Turning to the nature of America, the response to the proposed community center (for it is not really a Mosque, but a community center with some prayer rooms) throws into question the American commitment to the values and rights that lie at its very foundation. Bloomberg's speech pretty much summed up the argument for why blocking the project would be inconsistent with American values. People keep arguing that "they" may have a technical constitutional right to build there, but they ought not to do so, and indeed ought not be allowed to do so, because it is "insensitive in the context." What is more, it is said that it isn't really opposition to Muslims generally, but only to the idea of a Mosque on the "hallowed ground" of the lower Manhattan site. Both of these assertions are ridiculous.

To suggest that people ought not to be allowed to exercise a fundamental constitutional right whenever it might rub the sensibilities of others the wrong way is to say that there are no real rights. Rights only matter when they are enforceable against a majority, when the majority feels strongly about the issue. What this is about is a suggestion that Muslims should not really have quite the same rights as everyone else. Which brings us to the second point, which is that the anti-Mosque movement reflects a virulent anti-Muslim sentiment that is growing in America. It is the cover story in Time last week. It is reflected in the Koran-burning festivities planned by some groups for this coming September 11. It is reflected in the treatment of a the poor hot-dog stand vendor who was attacked by one anti-Mosque crowd last week.

It is reflected in the very fallacies that are bandied about in defense of the opposition. Newt Gingrich has famously said that a Mosque at Ground Zero is like a Nazi sign at the Holocaust Museum, and that we wouldn't tolerate the Japanese building a Shinto shrine at Pearl Harbor. But this is profoundly flawed. The Nazi Regime was the government of a nation state, which mobilized an entire nation to make war on the West, and engineered the greatest genocide in history. Signs representative of that regime are of course not acceptable at a site build to commemorate the victims of that very genocide. Similarly, Japan as a nation state attacked America at Pearl Harbor, and thus if nationals of Japan sought to build a shrine to the state-religion at the monument of the attack, it would be seen as offensive. But Al Qaeda is a small extremeist group.
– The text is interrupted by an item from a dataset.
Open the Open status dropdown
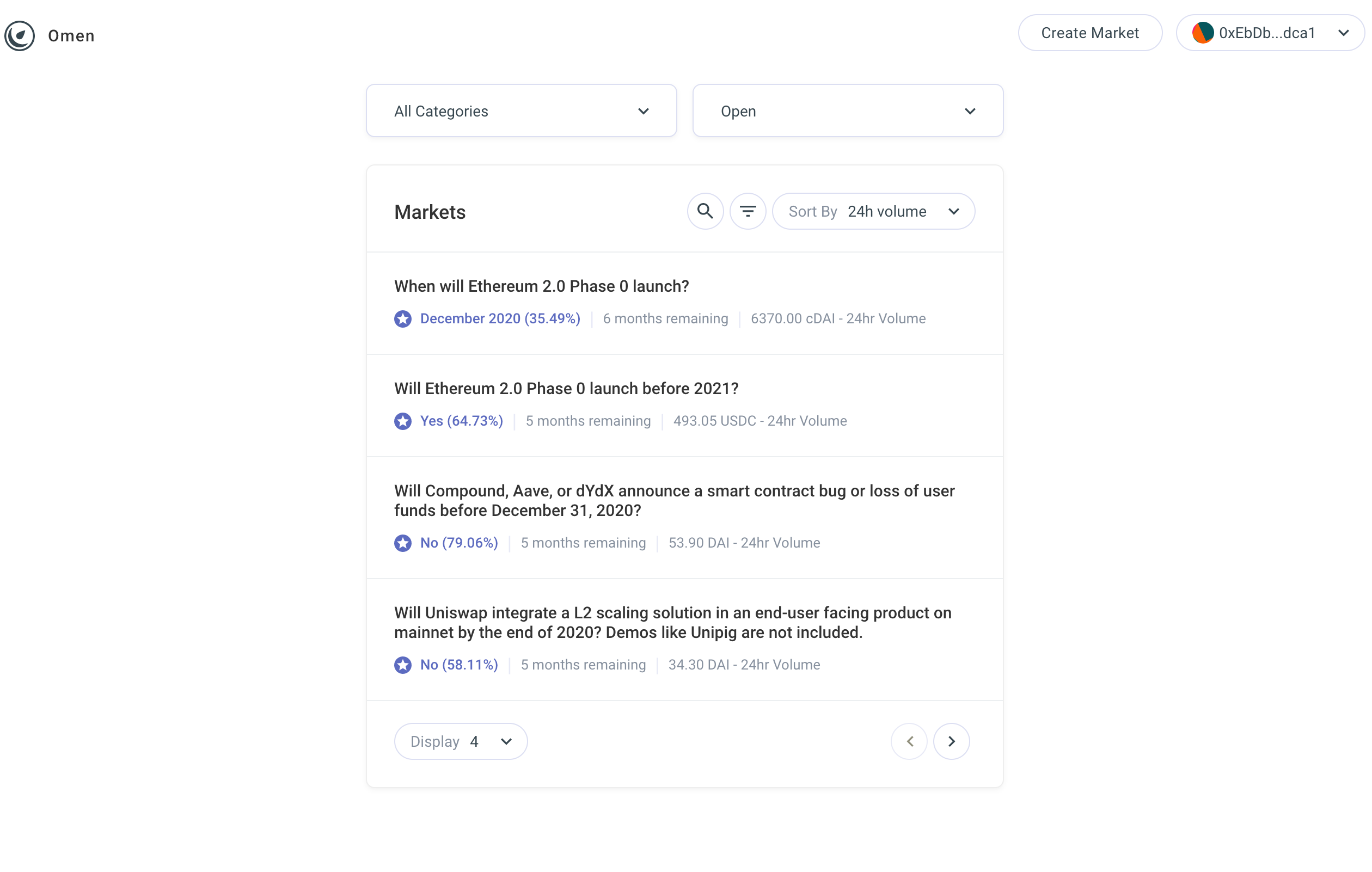The height and width of the screenshot is (872, 1372). point(847,110)
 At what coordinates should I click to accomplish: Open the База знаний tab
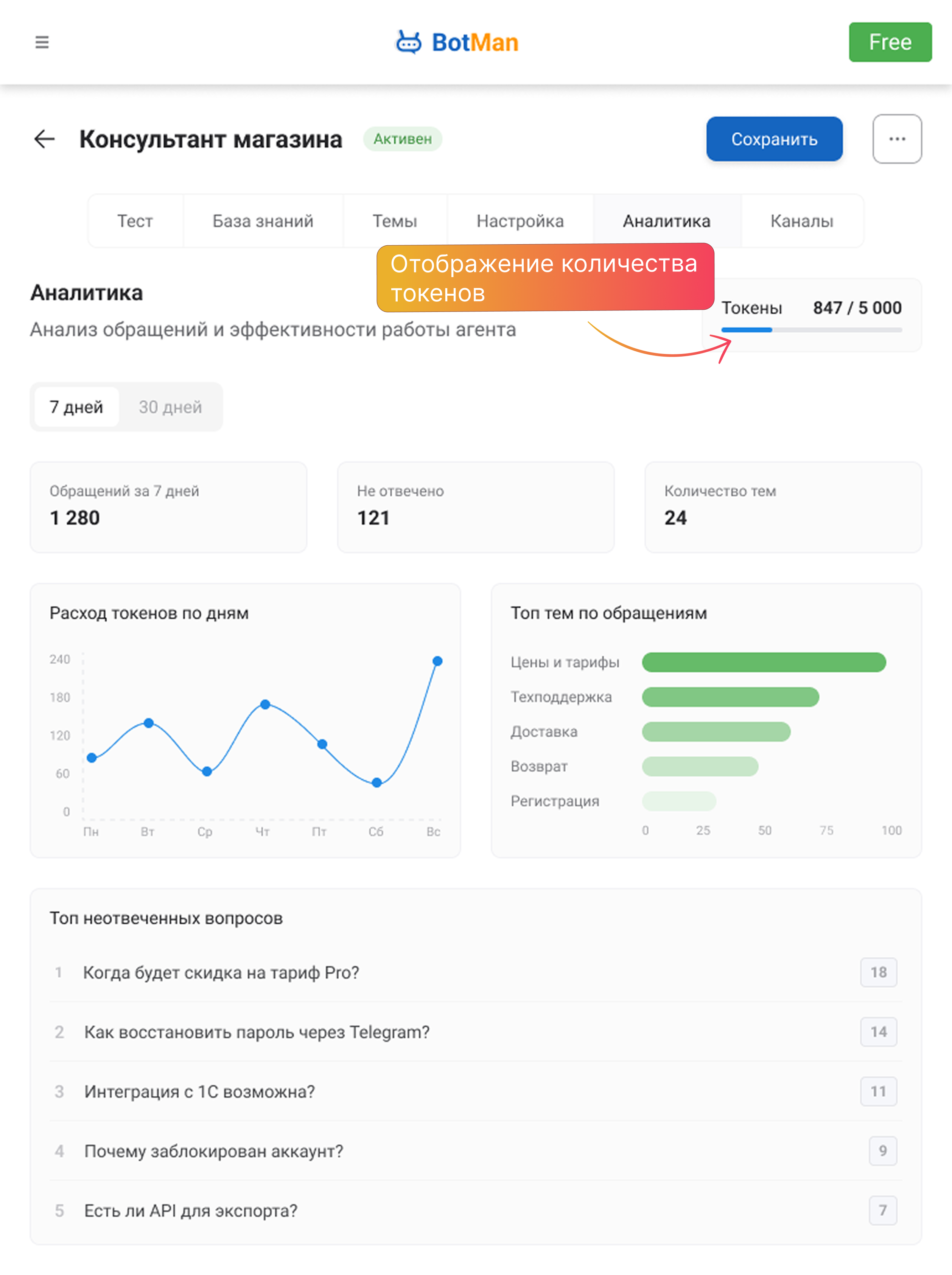click(x=263, y=221)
It may act in the name of Islam but it does not represent Islam or Muslims, and the attack of 9/11 cannot by any stretch be attributed to all Muslims in the world. A Mosque (even if the plan were for a Mosque) does not represent Al Qaeda or terrorism, any more than Christianity represents the actions of the Nazis - who were in fact Christian.

Lynching in Omaha, 1919.
America has of course had these moments before. The history of Jim-crow laws, and various other attempts to roll-back the equal rights extended to blacks through the 14th Amendment is the most obvious. There has been discrimination against other groups, and persecution too, with the internment of the Japanese-Americans during World War II, and the witch-hunt against suspected communists during the McCarthy era, are similar in nature. All of these events are stains on the honor of the nation, which are remembered with shame and bitterness, but also a sense that we are better than that now. Until the next time. And here we are at the next next time. What will we do? Learn from our past and embrace our true values, of liberty and equality for all; or backslide into yet another nightmare of persecution, prejudice, fear and anger, and ultimately shame?

So yes, the so-called Ground Zero Mosque issue is important. It represents a fork in the road of sorts, and we all need to make our voices heard to ensure we do not take the path that leads to the dark swamp. The nature of America and the world could very well depend upon it. - Gamma.